At the Forum, I was very glad to spend some time with Dr. Wendy Johnson from the University of Edinburgh's Department of Psychology. Dr. Johnson has written some of the most articulate work I've come across about the meaning and limitations of so-called "heritability" studies on intelligence.

While these studies have been crucially important in establishing substantial genetic influences on intelligence, the precise nature of that influence is widely misunderstood. Heritability studies have often been misinterpreted as proving that much of intelligence is predetermined by the genes, which is simply not true. Dr. Johnson's paper carefully explains how high heritability can co-exist with individual malleability.

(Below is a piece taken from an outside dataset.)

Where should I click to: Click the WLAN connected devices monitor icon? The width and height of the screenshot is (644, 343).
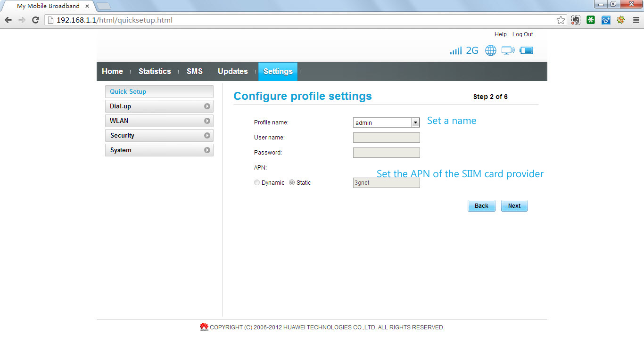pyautogui.click(x=508, y=51)
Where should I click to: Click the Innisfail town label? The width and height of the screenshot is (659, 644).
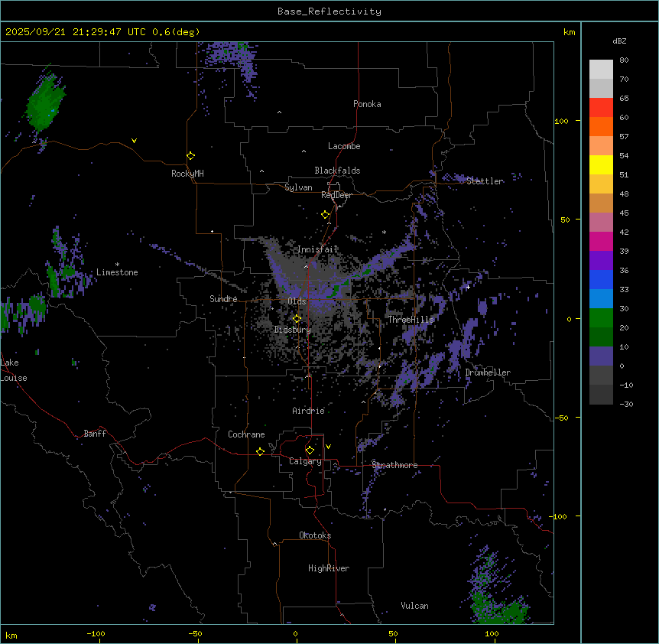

Heritability studies were set up to set up to calculate the respective effects of genes and the environment on various traits, and they were built on the assumption that gene effects and environmental effects are independent of each other. In humans, the most common method is to compare the extent of similarity in identical twins with the extent of similarity in fraternal twins. Since identical twins share close to 100 percent of their DNA and fraternal twins share, on average, 50 percent of the genes that differ among all humans (like any ordinary siblings), comparing these two groups allows for a somewhat tidy statistical calculation.

Unfortunately, while the calculation is straightforward and simple to perform, the interpretation of the result is not. This is a dangerous combination in science. There are big problems with how heritability has been interpreted by some scientists, who have often failed to take into account the independence assumption on which the calculation rests, and who have sometimes improperly inferred that high heritability implies genetic determinism of trait levels. Consequently, there are even bigger problems with how these studies have been reported in the mainstream media and interpreted by the general public.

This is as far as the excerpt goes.